AVAILABLE DATA:
=== Begin Enclosure ===

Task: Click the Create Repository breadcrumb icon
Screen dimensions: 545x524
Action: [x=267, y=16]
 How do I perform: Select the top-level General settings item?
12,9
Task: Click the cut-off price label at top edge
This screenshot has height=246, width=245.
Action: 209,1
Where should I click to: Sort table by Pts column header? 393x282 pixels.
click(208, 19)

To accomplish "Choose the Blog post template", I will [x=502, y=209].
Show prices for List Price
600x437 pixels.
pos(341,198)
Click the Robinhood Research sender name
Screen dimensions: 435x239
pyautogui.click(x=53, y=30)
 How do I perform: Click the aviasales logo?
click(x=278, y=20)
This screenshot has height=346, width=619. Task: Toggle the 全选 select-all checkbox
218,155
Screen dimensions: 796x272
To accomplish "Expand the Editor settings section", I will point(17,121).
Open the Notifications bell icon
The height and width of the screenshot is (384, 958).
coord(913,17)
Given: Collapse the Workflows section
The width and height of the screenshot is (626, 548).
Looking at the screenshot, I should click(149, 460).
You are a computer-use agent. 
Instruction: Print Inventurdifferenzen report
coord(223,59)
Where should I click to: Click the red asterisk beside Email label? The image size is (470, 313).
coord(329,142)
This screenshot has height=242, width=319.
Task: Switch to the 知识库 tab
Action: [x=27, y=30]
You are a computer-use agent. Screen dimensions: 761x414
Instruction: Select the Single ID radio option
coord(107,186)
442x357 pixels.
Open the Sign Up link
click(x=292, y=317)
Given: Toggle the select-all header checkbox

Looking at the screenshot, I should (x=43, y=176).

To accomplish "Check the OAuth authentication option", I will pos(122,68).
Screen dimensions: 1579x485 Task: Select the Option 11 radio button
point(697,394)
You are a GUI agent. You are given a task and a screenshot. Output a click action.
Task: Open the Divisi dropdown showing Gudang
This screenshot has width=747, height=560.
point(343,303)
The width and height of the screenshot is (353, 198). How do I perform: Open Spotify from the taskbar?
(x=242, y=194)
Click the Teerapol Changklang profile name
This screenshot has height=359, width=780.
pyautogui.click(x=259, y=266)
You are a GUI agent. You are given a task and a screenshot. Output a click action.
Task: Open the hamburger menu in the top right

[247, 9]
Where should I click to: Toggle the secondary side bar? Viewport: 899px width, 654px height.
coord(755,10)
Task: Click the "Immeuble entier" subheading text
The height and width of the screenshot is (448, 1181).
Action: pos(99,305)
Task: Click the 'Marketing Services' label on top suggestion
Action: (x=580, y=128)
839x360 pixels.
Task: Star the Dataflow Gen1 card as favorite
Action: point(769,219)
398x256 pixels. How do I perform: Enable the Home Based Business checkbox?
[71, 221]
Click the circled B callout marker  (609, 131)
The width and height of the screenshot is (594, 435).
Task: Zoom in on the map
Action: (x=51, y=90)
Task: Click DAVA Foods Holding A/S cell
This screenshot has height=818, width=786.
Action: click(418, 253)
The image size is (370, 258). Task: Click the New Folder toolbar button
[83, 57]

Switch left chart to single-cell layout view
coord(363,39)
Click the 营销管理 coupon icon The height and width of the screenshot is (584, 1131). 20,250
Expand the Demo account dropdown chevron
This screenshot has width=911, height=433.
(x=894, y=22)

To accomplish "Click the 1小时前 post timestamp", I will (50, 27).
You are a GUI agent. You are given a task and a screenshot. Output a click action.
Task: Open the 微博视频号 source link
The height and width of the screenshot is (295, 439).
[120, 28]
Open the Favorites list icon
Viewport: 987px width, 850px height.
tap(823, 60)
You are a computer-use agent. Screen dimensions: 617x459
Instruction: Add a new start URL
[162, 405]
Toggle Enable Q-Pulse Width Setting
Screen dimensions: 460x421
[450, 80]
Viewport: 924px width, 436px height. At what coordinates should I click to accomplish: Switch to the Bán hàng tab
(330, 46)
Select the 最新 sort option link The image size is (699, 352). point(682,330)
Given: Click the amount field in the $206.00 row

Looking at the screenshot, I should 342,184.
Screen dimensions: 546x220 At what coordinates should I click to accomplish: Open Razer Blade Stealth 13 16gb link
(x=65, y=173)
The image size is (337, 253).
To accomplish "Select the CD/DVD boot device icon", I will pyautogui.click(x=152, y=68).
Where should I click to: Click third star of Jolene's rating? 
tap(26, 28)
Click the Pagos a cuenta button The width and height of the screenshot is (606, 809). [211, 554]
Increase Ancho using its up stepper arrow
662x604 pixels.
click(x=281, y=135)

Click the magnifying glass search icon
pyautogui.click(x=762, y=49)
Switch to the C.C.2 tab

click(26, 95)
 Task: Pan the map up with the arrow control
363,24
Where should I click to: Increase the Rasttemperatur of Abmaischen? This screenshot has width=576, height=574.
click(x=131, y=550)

=== End Enclosure ===

Only the lines from the one with "Click the 营销管理" through the last line above should be restated, word for word.

RESPONSE AREA:
Click the 营销管理 coupon icon The height and width of the screenshot is (584, 1131). 20,250
Expand the Demo account dropdown chevron
This screenshot has width=911, height=433.
(x=894, y=22)

To accomplish "Click the 1小时前 post timestamp", I will (50, 27).
You are a GUI agent. You are given a task and a screenshot. Output a click action.
Task: Open the 微博视频号 source link
The height and width of the screenshot is (295, 439).
[120, 28]
Open the Favorites list icon
Viewport: 987px width, 850px height.
tap(823, 60)
You are a computer-use agent. Screen dimensions: 617x459
Instruction: Add a new start URL
[162, 405]
Toggle Enable Q-Pulse Width Setting
Screen dimensions: 460x421
[450, 80]
Viewport: 924px width, 436px height. At what coordinates should I click to accomplish: Switch to the Bán hàng tab
(330, 46)
Select the 最新 sort option link The image size is (699, 352). point(682,330)
Given: Click the amount field in the $206.00 row

Looking at the screenshot, I should 342,184.
Screen dimensions: 546x220 At what coordinates should I click to accomplish: Open Razer Blade Stealth 13 16gb link
(x=65, y=173)
The image size is (337, 253).
To accomplish "Select the CD/DVD boot device icon", I will pyautogui.click(x=152, y=68).
Where should I click to: Click third star of Jolene's rating? 
tap(26, 28)
Click the Pagos a cuenta button The width and height of the screenshot is (606, 809). [211, 554]
Increase Ancho using its up stepper arrow
662x604 pixels.
click(x=281, y=135)

Click the magnifying glass search icon
pyautogui.click(x=762, y=49)
Switch to the C.C.2 tab

click(26, 95)
 Task: Pan the map up with the arrow control
363,24
Where should I click to: Increase the Rasttemperatur of Abmaischen? This screenshot has width=576, height=574.
click(x=131, y=550)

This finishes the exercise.